Will have to ring round, just wanted an estimate so we know how much generally its going to cost.


----------



## kit279 (11 June 2010)

Add 30% onto the cost of the stables and that's approximately the cost of the concrete.  Get someone who knows what they're doing though and make sure they tamp the concrete in the right direction so you can sweep waste water away in the right direction!!


----------



## Honey08 (11 June 2010)

We built a block of 3 12x12 stables with a 12x18 corner box.  We concreted a "square" so the yard is square to the ends of the buildings (if you know what I mean).  We had to hardcore a drive about a 100yds long and the area the yard sits on.  The hardcore extends around the concrete base for the yard and stables - we park the box there.  
In 2007 we spent -
Planning dept and architect- £1000
Labour for digging/spreading hardcore £300
Hardcore £1200
Concretre £2000 incl labour (I think - only cost I didn't record!)
Hire of large digger £350
Stables (as above) and 12x12 field shelter £7402.50 incl. vat
Rubber mats £1124.20 (included two other small pony stables)
Fencing and gates £300

Total £13676.70

The stables were great, and I'm really pleased with them.  As you can see, the stables are only about half of the expense!  You may not need an architect/ planning permission - we are in greenbelt with a terrible council!

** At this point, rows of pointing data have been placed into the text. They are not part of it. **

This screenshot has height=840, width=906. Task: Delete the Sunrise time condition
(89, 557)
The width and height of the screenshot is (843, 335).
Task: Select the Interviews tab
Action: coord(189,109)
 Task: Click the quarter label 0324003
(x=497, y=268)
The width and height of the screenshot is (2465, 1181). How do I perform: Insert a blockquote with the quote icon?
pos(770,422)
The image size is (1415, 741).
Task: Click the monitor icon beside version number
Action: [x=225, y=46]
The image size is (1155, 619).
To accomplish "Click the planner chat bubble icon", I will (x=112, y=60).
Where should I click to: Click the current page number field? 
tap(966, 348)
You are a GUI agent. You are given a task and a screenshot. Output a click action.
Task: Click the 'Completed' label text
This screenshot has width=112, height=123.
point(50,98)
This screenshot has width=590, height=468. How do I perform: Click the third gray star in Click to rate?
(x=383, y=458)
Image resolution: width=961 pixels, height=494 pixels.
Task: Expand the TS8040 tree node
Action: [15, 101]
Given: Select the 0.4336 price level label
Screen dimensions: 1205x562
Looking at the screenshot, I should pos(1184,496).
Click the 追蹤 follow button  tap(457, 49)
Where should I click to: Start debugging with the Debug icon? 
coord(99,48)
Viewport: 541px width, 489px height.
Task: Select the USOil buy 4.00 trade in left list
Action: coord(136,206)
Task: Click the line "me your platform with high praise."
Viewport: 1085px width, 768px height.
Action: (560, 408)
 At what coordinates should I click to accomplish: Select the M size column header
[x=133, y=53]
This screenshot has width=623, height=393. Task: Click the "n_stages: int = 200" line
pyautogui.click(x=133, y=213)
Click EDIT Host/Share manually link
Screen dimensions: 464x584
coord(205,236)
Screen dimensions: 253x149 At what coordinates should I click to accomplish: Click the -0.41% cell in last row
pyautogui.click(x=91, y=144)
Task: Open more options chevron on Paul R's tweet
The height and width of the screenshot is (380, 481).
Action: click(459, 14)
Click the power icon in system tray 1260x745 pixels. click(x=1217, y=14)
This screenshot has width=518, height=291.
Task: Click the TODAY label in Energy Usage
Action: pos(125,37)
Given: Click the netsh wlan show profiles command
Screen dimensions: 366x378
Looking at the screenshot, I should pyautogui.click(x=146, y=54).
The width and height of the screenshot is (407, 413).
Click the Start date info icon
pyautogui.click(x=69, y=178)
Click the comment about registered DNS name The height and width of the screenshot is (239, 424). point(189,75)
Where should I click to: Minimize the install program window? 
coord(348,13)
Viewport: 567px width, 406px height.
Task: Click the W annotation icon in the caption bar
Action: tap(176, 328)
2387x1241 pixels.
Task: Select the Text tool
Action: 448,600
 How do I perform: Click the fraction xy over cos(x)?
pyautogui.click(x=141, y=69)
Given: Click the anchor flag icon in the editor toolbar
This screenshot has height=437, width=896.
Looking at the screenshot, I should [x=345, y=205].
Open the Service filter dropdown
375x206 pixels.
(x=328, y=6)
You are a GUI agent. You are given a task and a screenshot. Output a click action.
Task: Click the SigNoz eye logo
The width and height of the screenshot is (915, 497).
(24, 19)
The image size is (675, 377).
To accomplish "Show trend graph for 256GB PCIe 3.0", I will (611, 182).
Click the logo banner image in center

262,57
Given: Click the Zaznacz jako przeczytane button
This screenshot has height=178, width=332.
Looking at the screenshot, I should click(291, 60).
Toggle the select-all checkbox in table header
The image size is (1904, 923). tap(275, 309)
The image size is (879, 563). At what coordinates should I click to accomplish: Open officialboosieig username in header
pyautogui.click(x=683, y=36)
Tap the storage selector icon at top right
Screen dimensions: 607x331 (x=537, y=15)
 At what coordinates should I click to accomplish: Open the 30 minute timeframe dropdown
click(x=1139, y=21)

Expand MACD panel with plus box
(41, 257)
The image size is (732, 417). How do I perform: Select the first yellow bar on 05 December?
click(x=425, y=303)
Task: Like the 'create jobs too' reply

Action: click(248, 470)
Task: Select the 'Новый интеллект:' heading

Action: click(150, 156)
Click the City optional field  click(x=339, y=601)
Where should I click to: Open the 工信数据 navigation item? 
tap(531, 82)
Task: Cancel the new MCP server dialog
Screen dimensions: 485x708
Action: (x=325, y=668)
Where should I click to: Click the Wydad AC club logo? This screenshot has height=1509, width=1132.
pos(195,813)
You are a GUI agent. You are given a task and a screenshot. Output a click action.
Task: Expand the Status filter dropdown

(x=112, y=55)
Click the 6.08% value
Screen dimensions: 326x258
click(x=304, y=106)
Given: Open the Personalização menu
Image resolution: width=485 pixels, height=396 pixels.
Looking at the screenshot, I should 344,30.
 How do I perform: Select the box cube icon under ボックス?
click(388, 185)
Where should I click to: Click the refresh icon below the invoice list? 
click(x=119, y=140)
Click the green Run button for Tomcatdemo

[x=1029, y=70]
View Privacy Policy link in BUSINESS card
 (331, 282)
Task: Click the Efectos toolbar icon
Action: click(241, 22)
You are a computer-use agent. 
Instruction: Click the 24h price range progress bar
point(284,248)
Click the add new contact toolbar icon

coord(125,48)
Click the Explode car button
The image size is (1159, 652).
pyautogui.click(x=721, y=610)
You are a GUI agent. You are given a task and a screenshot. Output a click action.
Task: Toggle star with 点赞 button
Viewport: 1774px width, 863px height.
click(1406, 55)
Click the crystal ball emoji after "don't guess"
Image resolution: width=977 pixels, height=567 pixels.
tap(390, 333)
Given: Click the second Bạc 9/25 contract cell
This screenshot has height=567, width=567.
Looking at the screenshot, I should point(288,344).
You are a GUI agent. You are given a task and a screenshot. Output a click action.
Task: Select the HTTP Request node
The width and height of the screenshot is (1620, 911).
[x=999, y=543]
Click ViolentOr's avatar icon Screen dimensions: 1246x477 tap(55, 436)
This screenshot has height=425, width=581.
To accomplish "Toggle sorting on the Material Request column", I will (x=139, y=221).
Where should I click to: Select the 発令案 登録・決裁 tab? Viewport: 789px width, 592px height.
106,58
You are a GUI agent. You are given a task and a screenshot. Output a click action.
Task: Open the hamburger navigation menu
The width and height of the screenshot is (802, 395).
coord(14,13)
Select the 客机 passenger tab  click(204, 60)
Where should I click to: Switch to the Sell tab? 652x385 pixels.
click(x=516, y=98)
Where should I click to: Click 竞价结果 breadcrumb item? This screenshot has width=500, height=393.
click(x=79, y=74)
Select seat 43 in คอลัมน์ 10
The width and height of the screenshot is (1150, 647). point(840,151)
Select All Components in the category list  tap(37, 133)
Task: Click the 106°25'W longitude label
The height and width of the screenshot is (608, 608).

Good luck.  Its lovely having your horses at home! If you pay £20/wk for a stable you spend nearly £1000/yr - so having four horses now, we've paid for them already!  The downside is all the maintenance and fencing and land management comes down to you!


----------



## Toby_Zaphod (11 June 2010)

When designing your yard don't forget that there are rules & regulatiuons regarding muck heaps & keeping the drain off from contaminating the water course It will need to be on a concrete slab, check with your local planning officer who will tell you all you need to know.


----------



## rowy (14 June 2010)

thanks thats really handy to know, will take it all into account when doing the stables.
They just have small muckheap in the field atm but we may start putting it in a trailer so the farmer can take it easily. Not sure if we need planning but we probably will as they said they didn;t need planning for stables there at the moment but they aren't actually in the ground (i.e. movable)


----------



## Honey08 (14 June 2010)

Just a thought - if VAT is likely to increase in the new budget, might be an idea to order them now - if you're confident of getting planning... The VAT adds quite a lot on to the price.


----------



## HazellB (15 June 2010)

Honey08 said:



			..... if VAT is likely to increase in the new budget, might be an idea to order them now ...
		
Click to expand...

That's a very good point, but most places will charge the rate of the day of delivery, not the order, sadly.

We built our own yard, with me working as everything from planner to bricky. The only thing I refused to do was the rooves and my partner managed those alone (I'm chicken with heights!) and I also worked as accountant.

Cement and sand was listed in my accounts as about half the cost overall (inc. cement used in the walls) so it is quite high. However, we did build block stables which worked out far, far cheaper than wooden ones. You may find out block buildings are cheaper for you, too, if you source the right blocks.

We bought seconds, 17 pallet loads in all. Because Building Regs don't matter for stables, you can use 'second' blocks at less than half the price of house quality blocks. Their only fault is that the pallet full weighs either too much or too little and they are perfectly safe like normal blocks. Perhaps some of the corner ones are cracked on the pallets, or they are sitting crooked on the pallet - anything can count as a 'second'. 

It's 12 years since we started to build (this month, I think) and overall our yard is about the size of yours. It cost only £4,500 (but remember, we had zero labour, planning and so on costs) and took only three months to get to a usable stage. We rendered and painted later and did little jobs to finish as and when we had chance. It's still standing ......


----------